There is a way to do this with a single variable. We accumulate
a circular list, keeping a pointer to its tail cons cell, which points
to the head. For each new item, we make the tail point to a new
cell, such that that cell points to the head. When we are done, we
replace the head pointer with the terminating object, () or nil or
whatever it is in that Lisp dialect.
E.g. in our tail-recursive map, we can pass a context that is the
tail of the circular list:
(defun get-result (tail)
(if tail
(prog1 (cdr tail) ;; (cdr tail) is the head we are returning
(rplacd tail nil)))) ;; clobbered with nil to terminate list
(defun collect (tail item)
(if tail
;; non-empty case: add into circular list after tail
(let* ((head (cdr tail))
(ntail (cons item head)))
(rplacd tail ntail)
ntail))
;; empty case: create new head node, pointing to itself
(let ((ntail (cons item nil)))
(rplacd ntail ntail)
ntail))
(defun map (fn list &optional tail)
(if (null list)
(get-result tail)
(map fn
(cdr list)
(collect tail (funcall fn (car list))))))
If we write:
(defun get-result (x) (reverse x))
(defun collect (x y) (cons y x))
we get the original implementation.
Post by Paul RubinPost by Kaz KylhekuDestructive reverse remains a current technique in manipulation of
cons-based lists. It can make a measurable difference on a 3 GHz
machine just like on a 30 MHz machine.
As always, justifying such a claim about any particular application
requires benchmarking that application with both reversal methods. The
application might not spend much of its time reversing lists.

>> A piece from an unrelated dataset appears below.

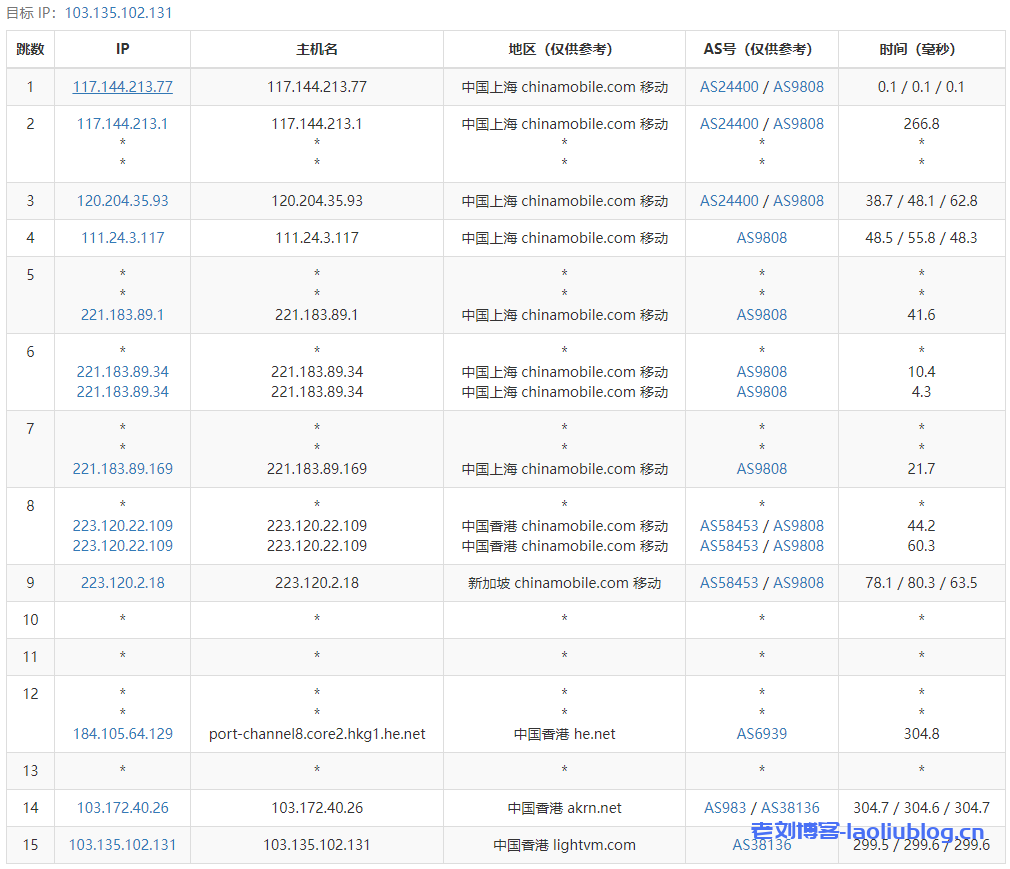Image resolution: width=1010 pixels, height=869 pixels.
Task: Click the AS6939 link
Action: pyautogui.click(x=761, y=734)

This is tricky because a function that generates garbage can increase
garbage collection time later, after that function is no longer running.
(And there are times when that's a good thing, like if the image
terminates before that GC ever happens, so the time is never spent.)
Typically in Lisps we have a profiling function which tells us how
much time was spent in some code, and how much memory was allocated.
If one stays the same, lowering the other one is better. If both
drop, that's a win.
You will rarely see a situation where an improvement in a function
resulting in less bytes consed, and less time, will be worse (more time
is spent somewhere else, cleaning-up after the function).
A counterexample might be a function that obtains a speedup via
memoization/caching. Once the cache is warmed up, it is fast, and conses
little memory, but the cache sticks around, and causes the garbage
collector to sometimes have to visit a larger reachable graph.
Post by Paul RubinEven if
it does, the wider implementation is then suspect, because large lists
tend to have poor memory locality. You might look to instead use
generators, or packed vectors, or whatever.
Sure, but that is more work compared to a minor decision of whether
to drop-in replace reverse with nreverse, or other similar decisions
that have to do with "basic tidiness".